Last week I wrote a story about Highland Capital Partners’ all-out 20th anniversary bash here in Boston entitled, What Financial Crisis? The same title might be fitting for a piece about the data on private equity fundraising that was released today. Buoyed by a strong third quarter, private equity firms—including venture firms like Highland—are on pace to eclipse last year’s record of $313 billion raised.
Something tells me, especially after yesterday’s global market meltdown, they won’t break that mark. But still, the numbers presented by the Dow Jones Private Equity Analyst newsletter (which were culled from the LP Source database) are pretty interesting. All told, the newsletter reports, U.S. fundraising is up 11 percent so far this year, with $222.6 billion raised by 264 funds in the first three quarters, compared to $200.4 billion raised by 298 funds at the same time last year. At the year’s mid point, the 2008 numbers had lagged 2007 by a slight amount.
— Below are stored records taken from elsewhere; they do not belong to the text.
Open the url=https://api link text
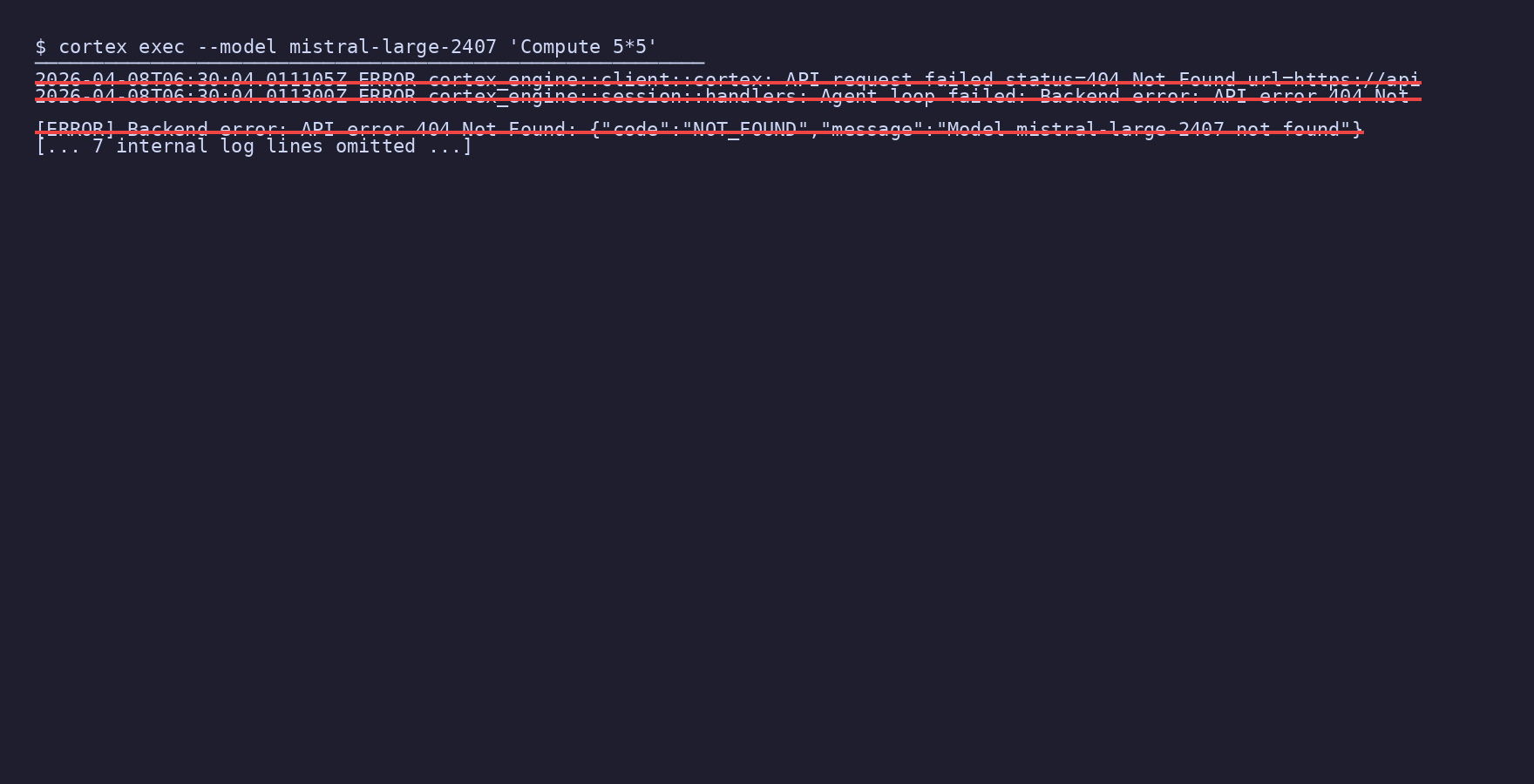Viewport: 1534px width, 784px height. click(1334, 79)
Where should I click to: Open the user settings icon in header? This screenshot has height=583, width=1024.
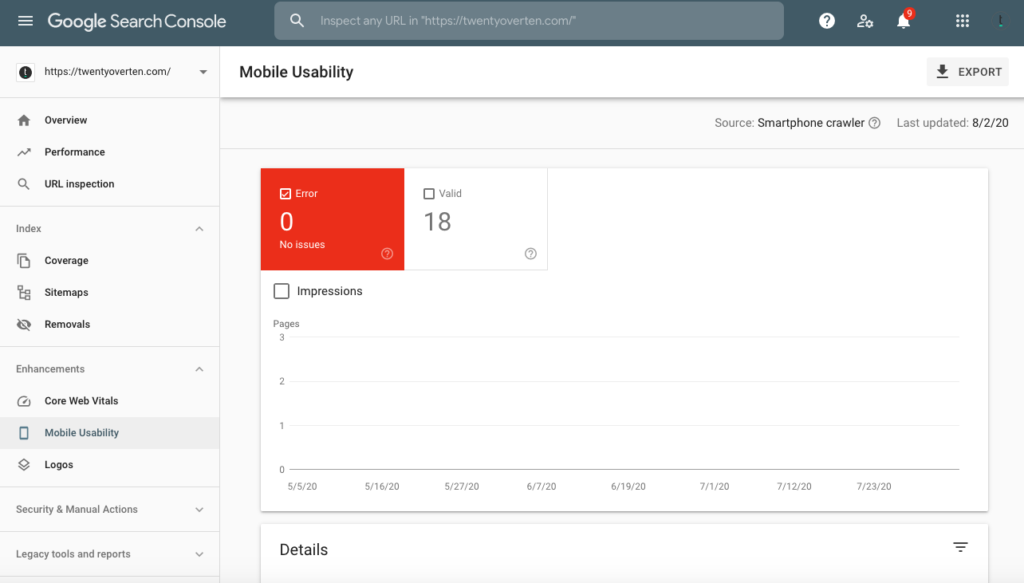[865, 21]
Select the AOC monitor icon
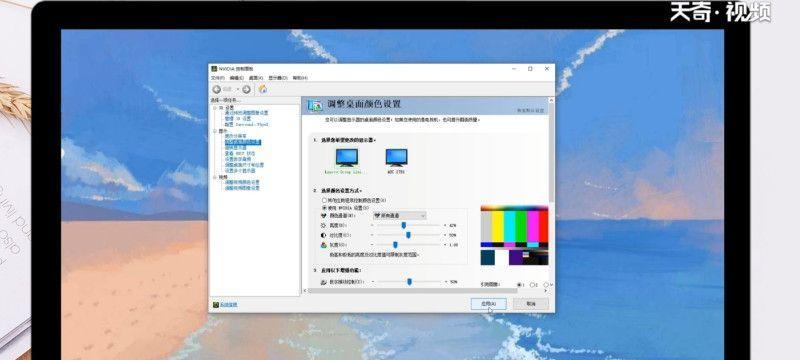 [396, 158]
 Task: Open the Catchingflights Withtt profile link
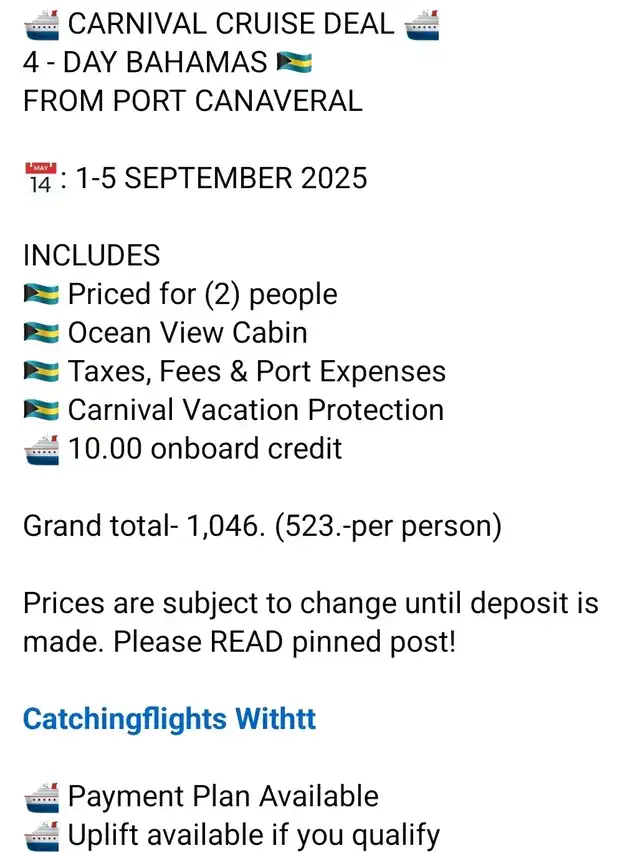coord(169,719)
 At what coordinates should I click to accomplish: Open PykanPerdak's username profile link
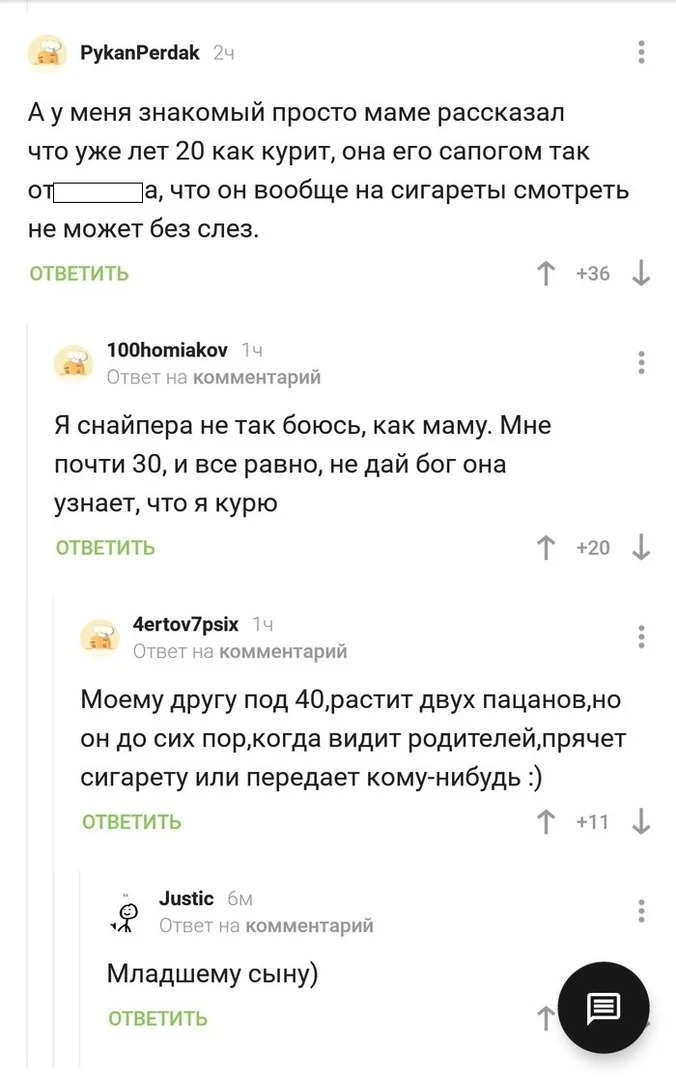[x=140, y=52]

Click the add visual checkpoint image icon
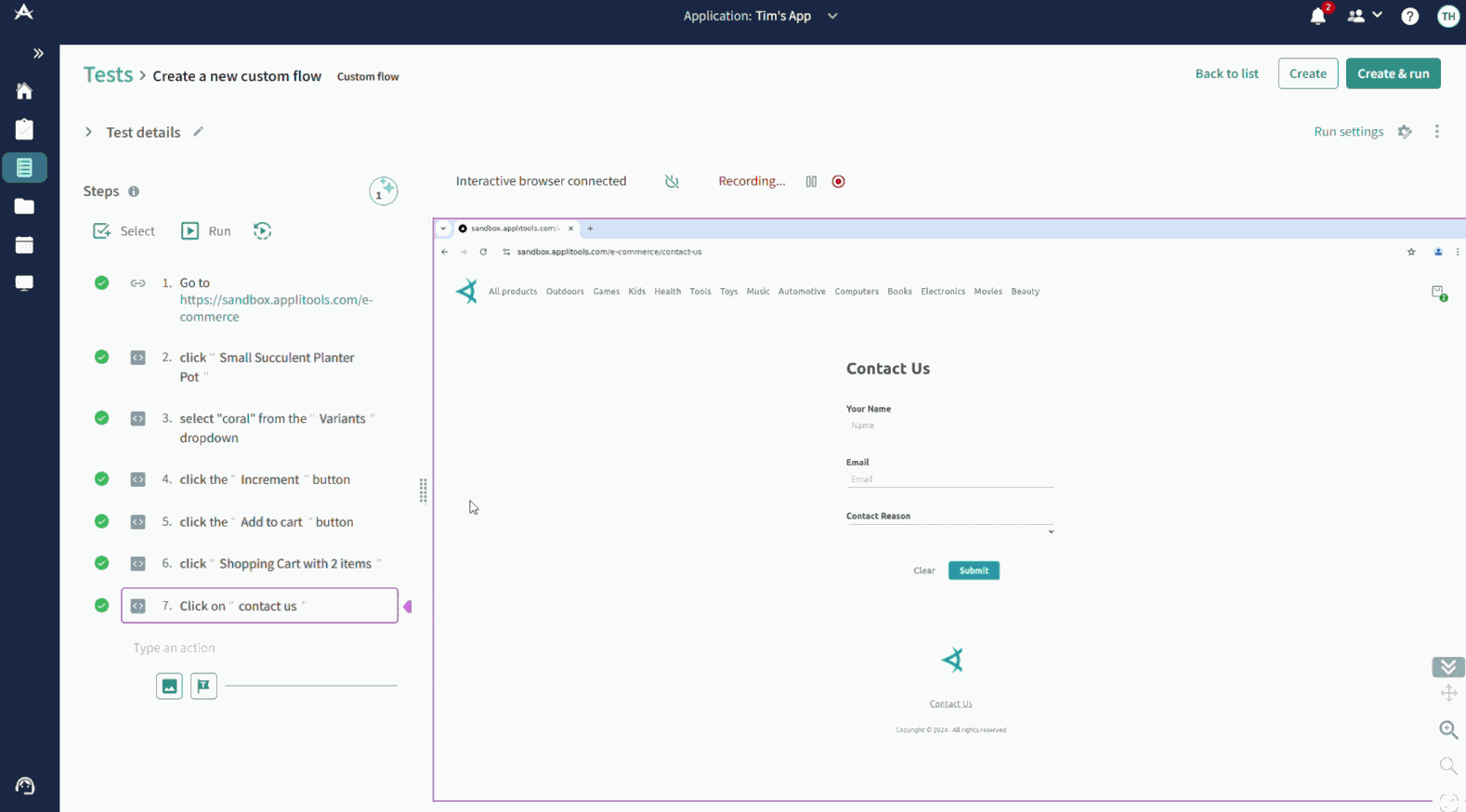click(169, 686)
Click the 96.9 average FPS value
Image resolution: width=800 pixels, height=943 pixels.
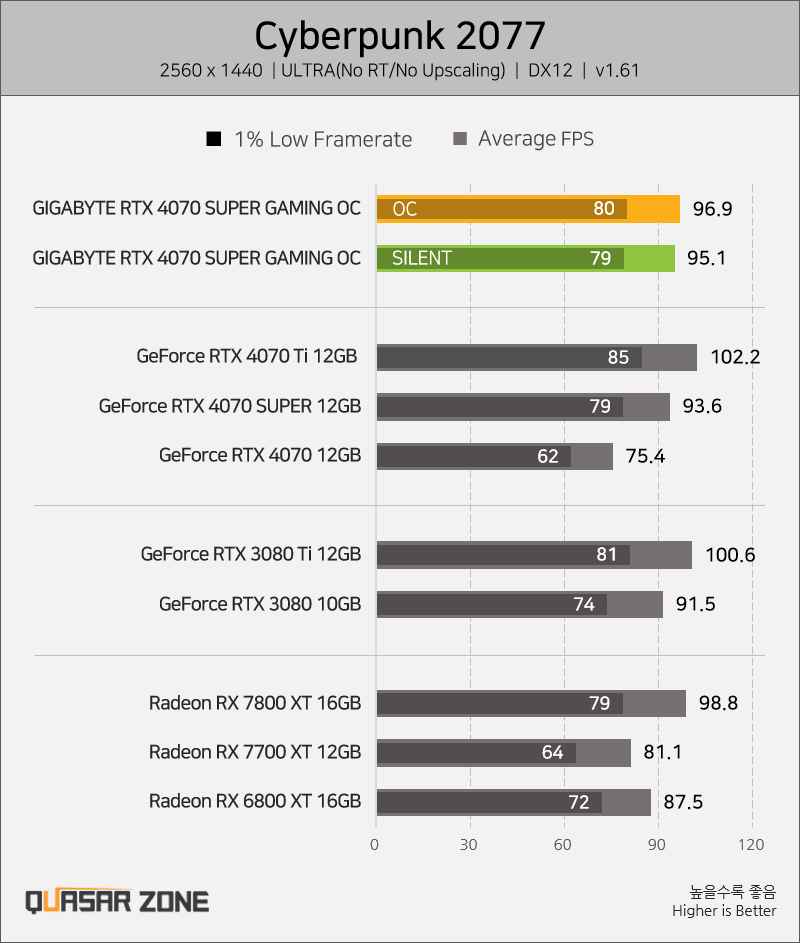[713, 209]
Looking closer, though, the picture was more mixed, and more reflective of the current climate than the total figures might seem. Virtually all the gain came in two areas: distressed funds and mezzanine funds. The former (which is part of the Buyout/Corporate Finance category below and consists of funds that specialize in buying troubled companies), saw $38 billion raised by 18 funds, up 28 percent from the $29.5 billion raised by 16 funds at this point in 2007, according to Dow Jones Private Equity Analyst figures. Oaktree Capital Management, based in Los Angeles, set a record for the largest single distressed fund when it raised $10.6 billion earlier this year for its OCM Opportunities Fund VII LP, the newsletter reported.
Mezzanine funds took in $37 billion, compared to a mere $3 billion through the third quarter of 2007. More than half of that—$20 billion (of which roughly a third was in the form of leverage)—was in the GS Mezzanine Partners V LP fund raised by Goldman Sachs Group. Again, this makes sense in today’s climate, because with the turmoil in credit markets, there’s a bigger need for mezzanine funds, which can step in to provide financing without forcing firms to give up huge chunks of equity, according to Dow Jones spokesman Adam Wade. “It kind of fills a gap in the credit markets a little bit,” Wade says.
Venture capital fundraising was up ever so slightly, with $19.7 billion raised by 107 funds, compared to $19.1 billion taken in by 103 funds in the same period last year.
“Limited partners have been saying that they intend to invest in private equity at a steady pace through the current downturn,” said Jennifer Rossa, managing editor of Dow Jones Private Equity Analyst in a statement. “Many of these investors have learned their lesson after the venture bubble burst in 2000. Back then, many LPs stopped investing in private equity, only to miss out on some of the best vintage years the industry has yet produced. This time around, they continue to invest, but they’re being very careful about which strategies they invest in.”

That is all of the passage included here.